Copy out every line of the material below word for word, leaving out the pictures.

* _Dataset entries_:
● ● ●

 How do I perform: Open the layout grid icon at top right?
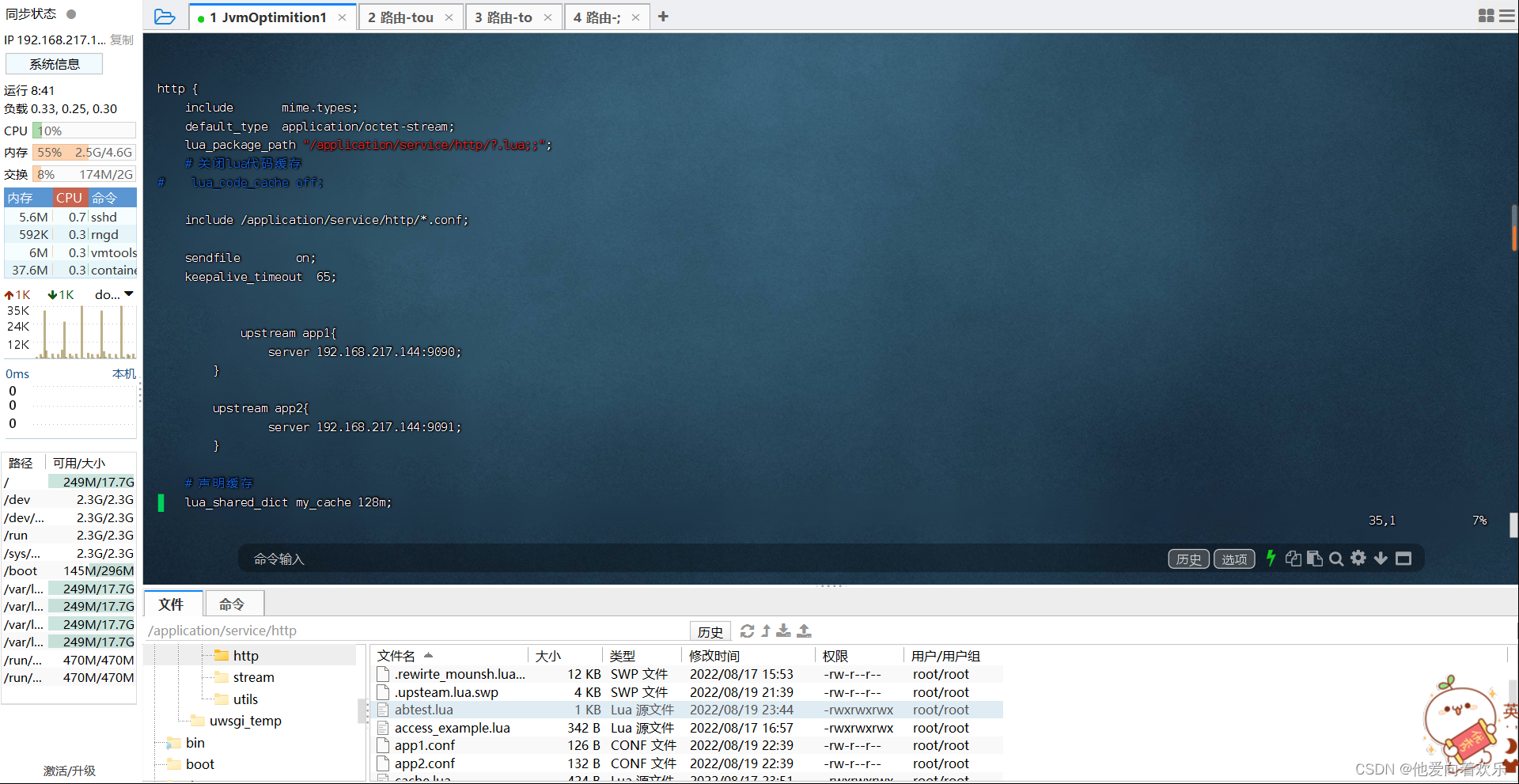(1485, 15)
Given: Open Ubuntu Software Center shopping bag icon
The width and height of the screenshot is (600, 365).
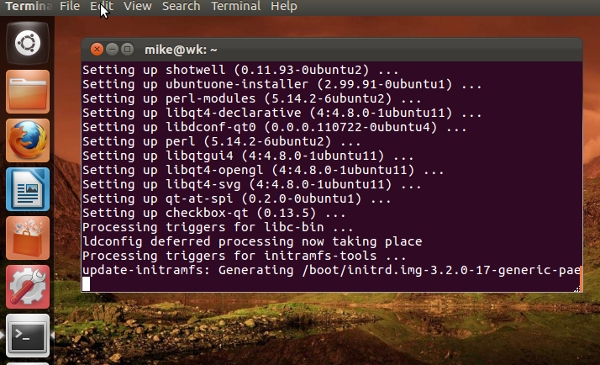Looking at the screenshot, I should [28, 238].
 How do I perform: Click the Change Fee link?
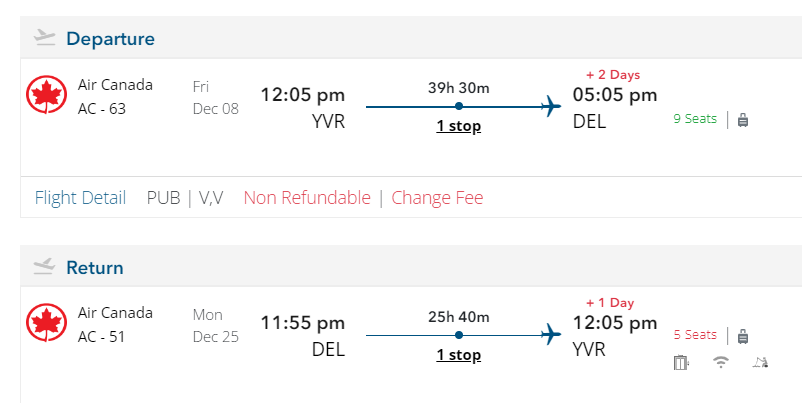[437, 198]
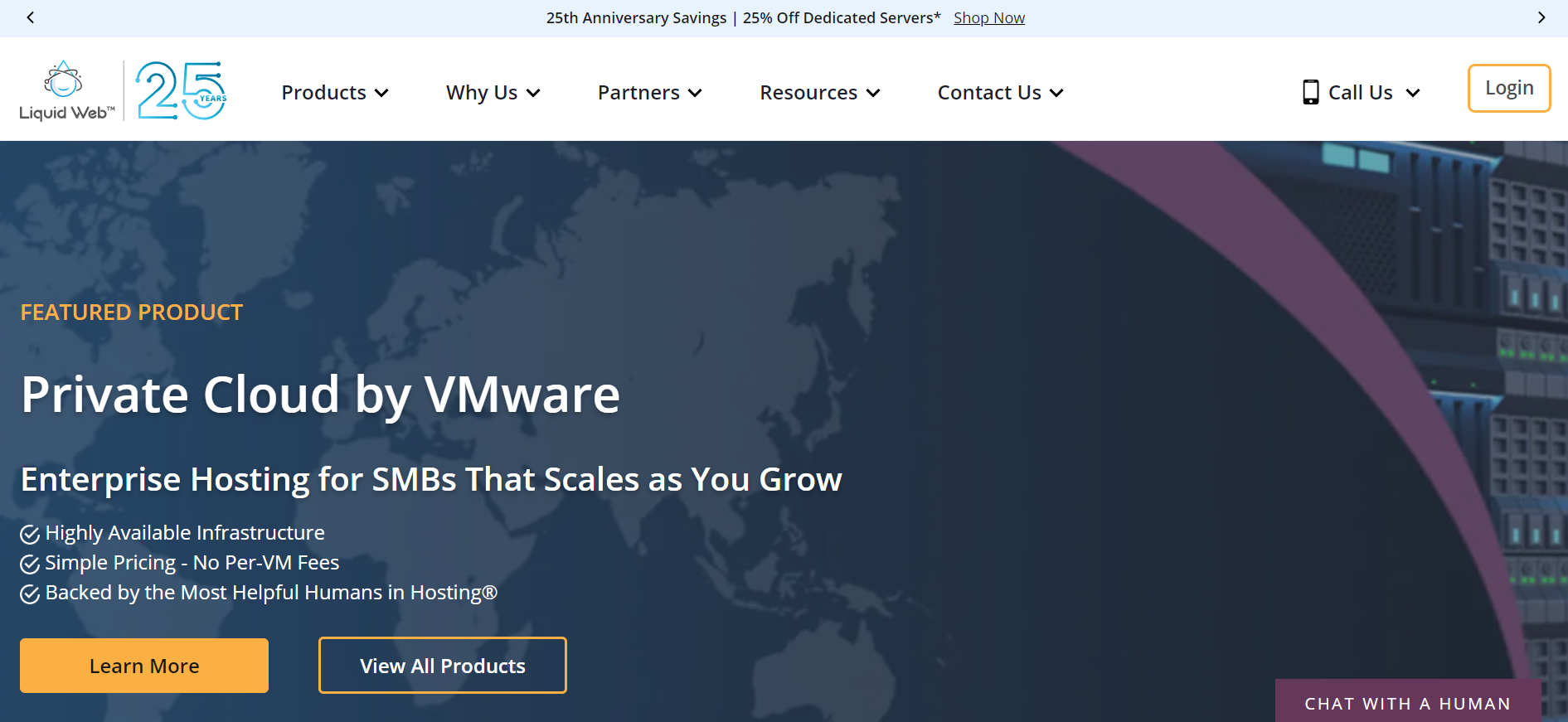Click checkmark icon beside Backed by Helpful Humans
1568x722 pixels.
30,594
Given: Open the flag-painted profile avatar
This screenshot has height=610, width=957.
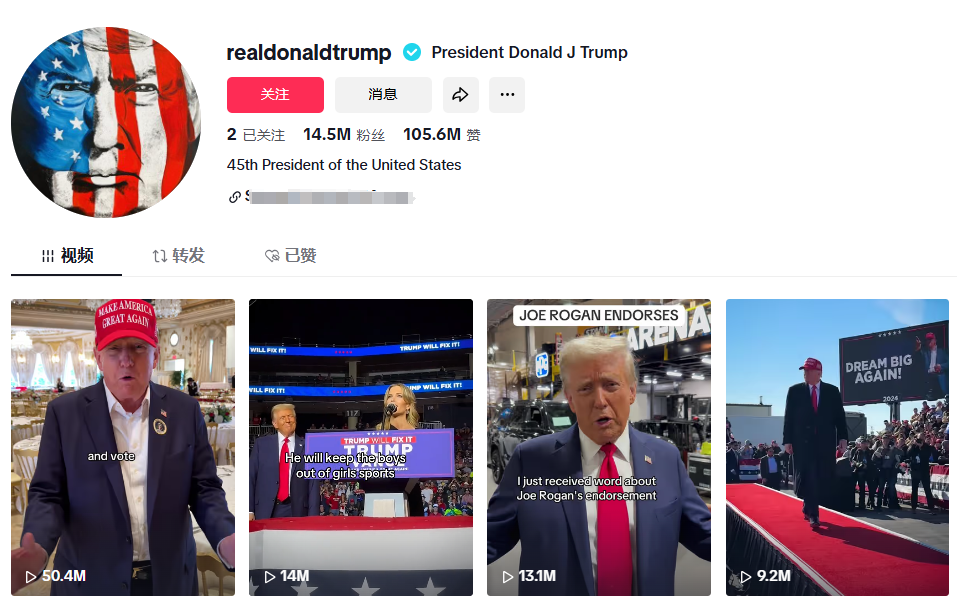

● ● ●

* _Answer below_:
 How do I perform: Open the layout grid icon at top right?
(1485, 15)
Given: Open Ubuntu Software Center shopping bag icon
The width and height of the screenshot is (600, 365).
Looking at the screenshot, I should [28, 238].
 How do I perform: Click the Change Fee link?
[437, 198]
Click checkmark icon beside Backed by Helpful Humans
1568x722 pixels.
30,594
Given: Open the flag-painted profile avatar
This screenshot has height=610, width=957.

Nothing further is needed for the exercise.